> **Provided data**
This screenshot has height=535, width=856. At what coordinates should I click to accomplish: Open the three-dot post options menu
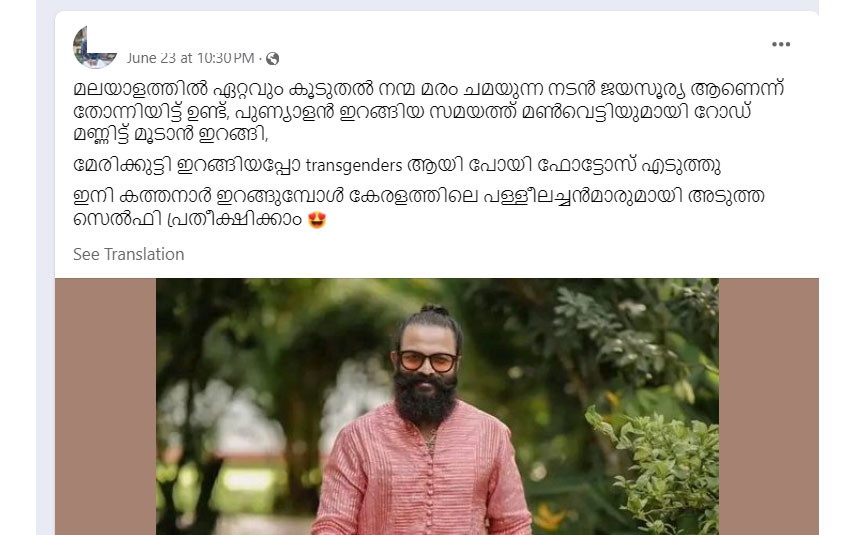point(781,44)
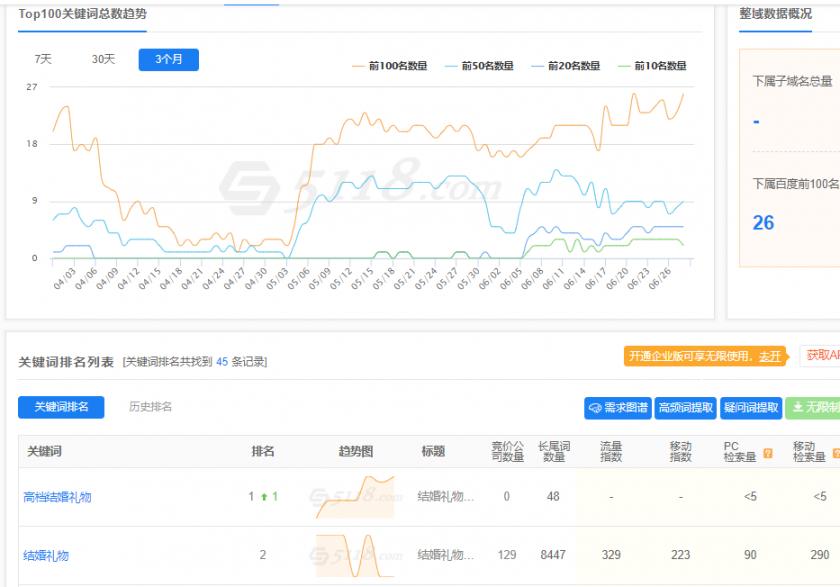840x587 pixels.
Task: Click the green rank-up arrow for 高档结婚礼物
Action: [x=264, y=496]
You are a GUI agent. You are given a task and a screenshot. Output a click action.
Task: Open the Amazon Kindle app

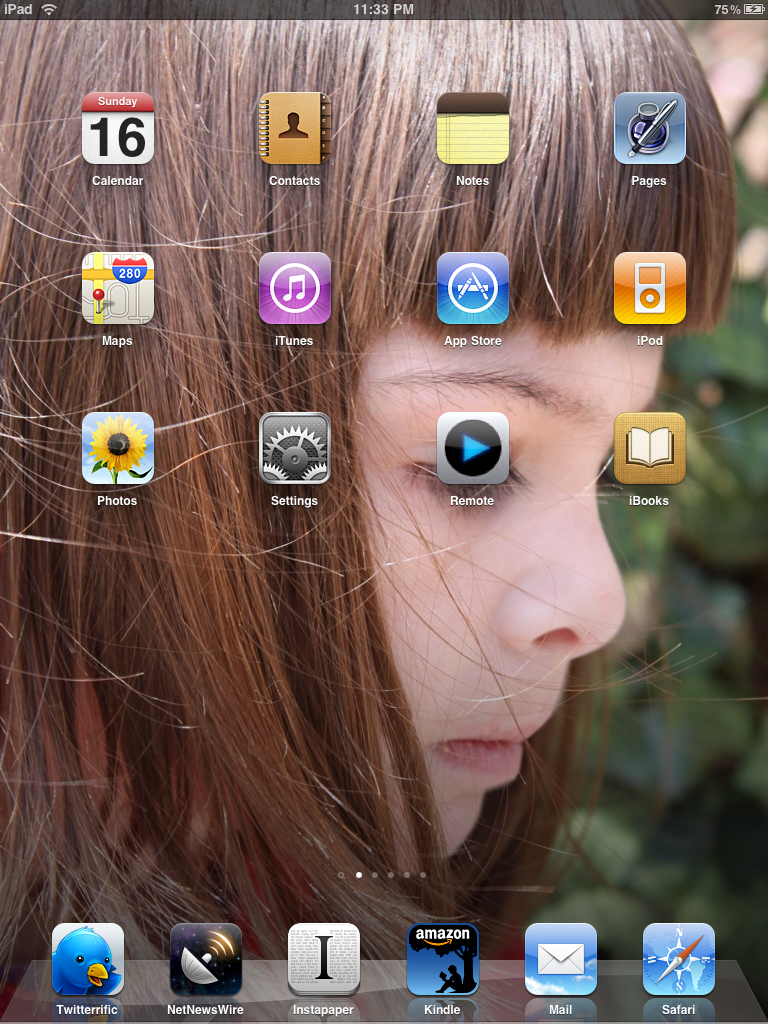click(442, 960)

* * *

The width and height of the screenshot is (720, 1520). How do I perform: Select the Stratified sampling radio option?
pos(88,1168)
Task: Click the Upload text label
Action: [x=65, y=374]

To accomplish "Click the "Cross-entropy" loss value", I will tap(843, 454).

--

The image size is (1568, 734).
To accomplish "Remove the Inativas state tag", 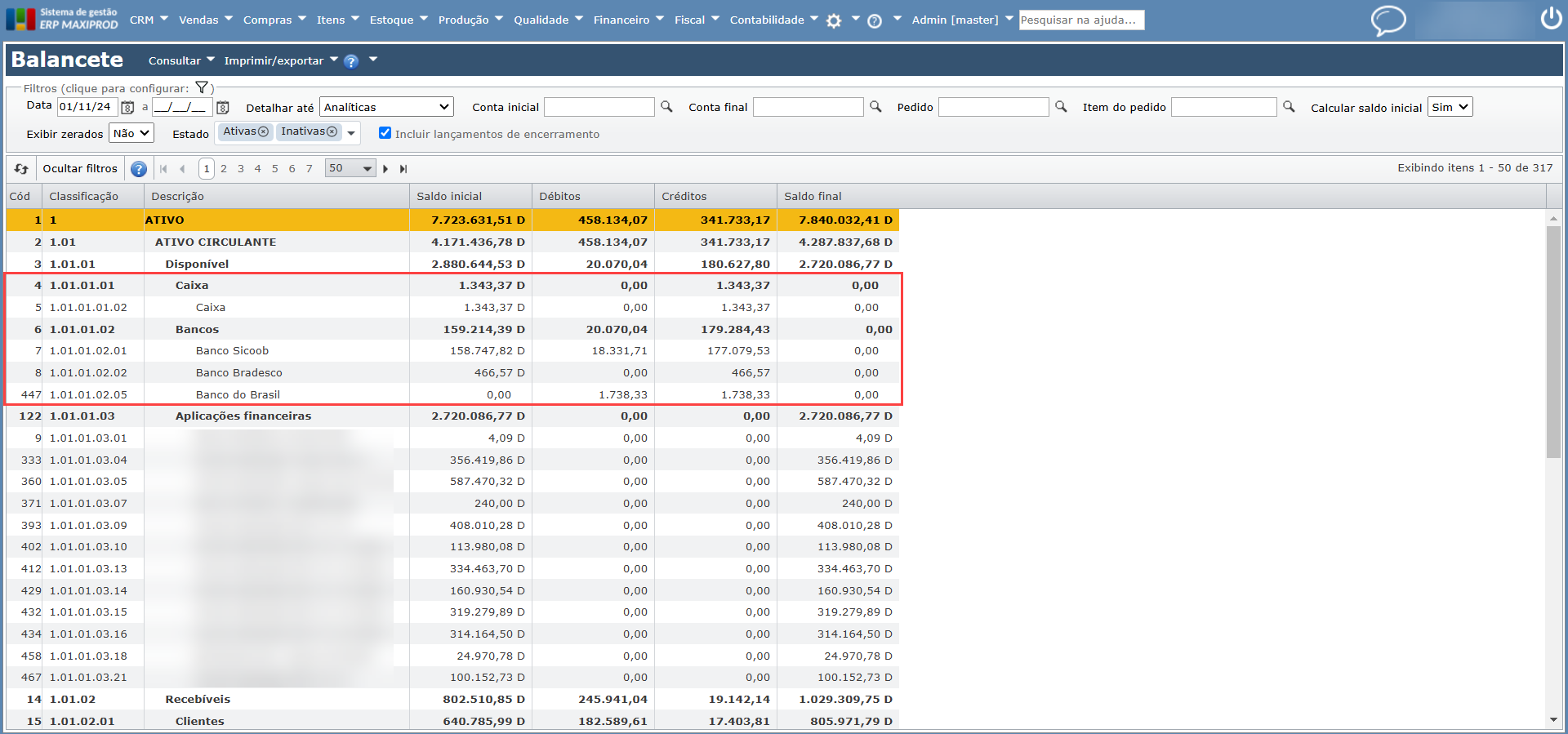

> **Your assignment**
Give the lines above again exactly, from the one containing "The image size is (1568, 734)." to the one containing "the Inativas state", both included, but leave out the pictures.

> **Written solution**
The image size is (1568, 734).
To accomplish "Remove the Inativas state tag", 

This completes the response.